# scGPT: Towards Building a Foundation Model for Single-Cell Multi-omics Using Generative AI

**Authors:** Haotian Cui, Chloe Wang, Hassaan Maan, Kuan Pang, Fei Fang, Nidhi Suresh, **Bo Wang** (senior/corresponding)
**Year:** 2024
**Venue:** Nature Methods
**DOI:** 10.1038/s41592-024-02201-0
**arXiv:** 2308.10519

## One-sentence summary

scGPT is a generative pretrained transformer trained on 33 million human single cells from CellxGene, achieving state-of-the-art performance across cell type annotation, perturbation prediction, batch correction, multi-omic integration, and gene regulatory network inference.

## Key contribution

First large-scale GPT-style foundation model for single-cell multi-omics. Demonstrated that a single pretrained model can be fine-tuned across diverse downstream biology tasks — analogous to BERT/GPT in NLP.

## Methods

- **Architecture:** Transformer encoder-decoder with gene-level tokenization; each gene is a token, expression value encoded separately
- **Pretraining data:** 33M human single cells from CellxGene Census (diverse tissues, donors, protocols)
- **Pretraining objective:** Masked gene value modeling — predict randomly masked gene expression values given the rest of the cell's profile
- **Tokenization:** Genes ranked/selected; expression binned into discrete levels
- **Fine-tuning paradigm:** Task-specific adapter heads; supervised fine-tuning on labeled data for each task

## Key findings

- SOTA or competitive on all 5 core tasks vs. specialized models
- Cell type annotation: strong zero-shot and few-shot performance
- Perturbation prediction: improves over baseline scGen; handles unseen perturbations via fine-tuning
- Batch correction: competitive with scVI/Harmony
- Multi-omic integration: RNA + ATAC joint embedding
- GRN inference: gene-gene attention patterns recover known regulatory relationships

## Limitations

- Trained on observational data (no causal perturbation signal in pretraining)
- HVG filtering (top ~3000 genes) loses rare gene signals
- Perturbation prediction still interpolates within training distribution
- Cell-JEPA (2026) shows 36% better clustering in zero-shot, suggesting scGPT's masked reconstruction objective has room for improvement

## Connections

- [../concepts/virtual-cell.md](../concepts/virtual-cell.md) — scGPT as foundation for Virtual Cell approaches
- [../concepts/single-cell-foundation-models.md](../concepts/single-cell-foundation-models.md) — seminal paper in this field
- [../concepts/perturbation-biology.md](../concepts/perturbation-biology.md) — perturbation prediction task
- [../papers/cell-jepa.md](cell-jepa.md) — 2026 model that improves over scGPT on clustering
- [../papers/lingshu-cell.md](lingshu-cell.md) — generative successor concept
- [../entities/bo-wang.md](../entities/bo-wang.md) — corresponding author
- [../entities/cellxgene.md](../entities/cellxgene.md) — training data source

## Bo's notes

scGPT is Bo's flagship model.
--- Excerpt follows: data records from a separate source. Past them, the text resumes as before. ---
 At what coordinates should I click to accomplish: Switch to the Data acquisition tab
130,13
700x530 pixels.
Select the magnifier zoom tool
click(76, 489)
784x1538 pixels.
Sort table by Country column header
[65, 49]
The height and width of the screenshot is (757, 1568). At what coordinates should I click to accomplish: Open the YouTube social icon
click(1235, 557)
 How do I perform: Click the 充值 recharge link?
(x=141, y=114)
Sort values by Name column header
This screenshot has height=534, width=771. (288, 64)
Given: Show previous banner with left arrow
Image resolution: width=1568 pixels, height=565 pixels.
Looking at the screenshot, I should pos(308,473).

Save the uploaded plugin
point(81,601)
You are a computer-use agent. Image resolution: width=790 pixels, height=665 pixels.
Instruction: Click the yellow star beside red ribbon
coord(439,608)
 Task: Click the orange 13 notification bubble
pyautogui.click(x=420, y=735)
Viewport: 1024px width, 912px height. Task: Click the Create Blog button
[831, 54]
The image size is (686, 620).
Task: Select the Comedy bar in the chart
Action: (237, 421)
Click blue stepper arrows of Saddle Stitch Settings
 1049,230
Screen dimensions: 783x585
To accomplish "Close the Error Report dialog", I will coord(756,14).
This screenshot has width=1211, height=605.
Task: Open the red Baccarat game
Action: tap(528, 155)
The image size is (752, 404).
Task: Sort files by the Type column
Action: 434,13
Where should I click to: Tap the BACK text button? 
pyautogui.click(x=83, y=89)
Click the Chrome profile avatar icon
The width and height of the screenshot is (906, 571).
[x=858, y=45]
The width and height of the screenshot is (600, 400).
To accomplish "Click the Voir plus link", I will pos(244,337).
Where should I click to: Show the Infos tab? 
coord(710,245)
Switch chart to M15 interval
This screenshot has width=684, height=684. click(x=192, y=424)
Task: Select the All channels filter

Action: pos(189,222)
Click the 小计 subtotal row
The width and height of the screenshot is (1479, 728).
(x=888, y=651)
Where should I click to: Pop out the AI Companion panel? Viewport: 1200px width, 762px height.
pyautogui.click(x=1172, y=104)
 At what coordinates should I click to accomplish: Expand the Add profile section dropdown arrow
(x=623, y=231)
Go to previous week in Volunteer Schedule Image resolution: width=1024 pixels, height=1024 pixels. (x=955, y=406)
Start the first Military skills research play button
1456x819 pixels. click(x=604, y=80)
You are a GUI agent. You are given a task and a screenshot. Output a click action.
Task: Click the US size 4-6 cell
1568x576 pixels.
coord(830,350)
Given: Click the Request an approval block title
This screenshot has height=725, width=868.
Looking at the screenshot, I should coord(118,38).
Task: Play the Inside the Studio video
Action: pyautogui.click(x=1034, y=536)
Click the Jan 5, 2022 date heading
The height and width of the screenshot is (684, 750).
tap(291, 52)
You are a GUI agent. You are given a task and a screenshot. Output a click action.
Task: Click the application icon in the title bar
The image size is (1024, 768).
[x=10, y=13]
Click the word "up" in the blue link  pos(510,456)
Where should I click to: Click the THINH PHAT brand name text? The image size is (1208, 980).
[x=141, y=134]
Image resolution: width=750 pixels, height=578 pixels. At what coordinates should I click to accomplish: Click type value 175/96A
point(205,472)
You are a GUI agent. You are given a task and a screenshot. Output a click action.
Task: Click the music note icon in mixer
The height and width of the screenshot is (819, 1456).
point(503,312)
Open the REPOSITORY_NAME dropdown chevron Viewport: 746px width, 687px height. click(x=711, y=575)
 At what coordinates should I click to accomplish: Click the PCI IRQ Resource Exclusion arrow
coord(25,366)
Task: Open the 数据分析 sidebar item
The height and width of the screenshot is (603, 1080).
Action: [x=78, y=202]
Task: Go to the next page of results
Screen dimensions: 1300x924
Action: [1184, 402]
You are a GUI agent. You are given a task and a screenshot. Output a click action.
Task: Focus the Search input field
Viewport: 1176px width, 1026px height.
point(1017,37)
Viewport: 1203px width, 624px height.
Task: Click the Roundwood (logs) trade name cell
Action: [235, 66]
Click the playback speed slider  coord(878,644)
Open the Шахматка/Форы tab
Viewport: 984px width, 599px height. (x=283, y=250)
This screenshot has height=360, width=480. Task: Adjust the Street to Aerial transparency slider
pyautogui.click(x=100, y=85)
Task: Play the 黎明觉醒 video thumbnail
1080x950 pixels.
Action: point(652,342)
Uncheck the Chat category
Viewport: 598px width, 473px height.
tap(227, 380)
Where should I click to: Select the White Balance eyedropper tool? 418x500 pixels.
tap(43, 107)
Key intellectual tension: scGPT proves the foundation model paradigm works for single-cell data, but Bo's current position at Xaira is that the next frontier requires better *data* (causally rich perturbation atlases), not just better models. scGPT was the "proof of concept"; now the field needs to move from scaling observational data to scaling causal data.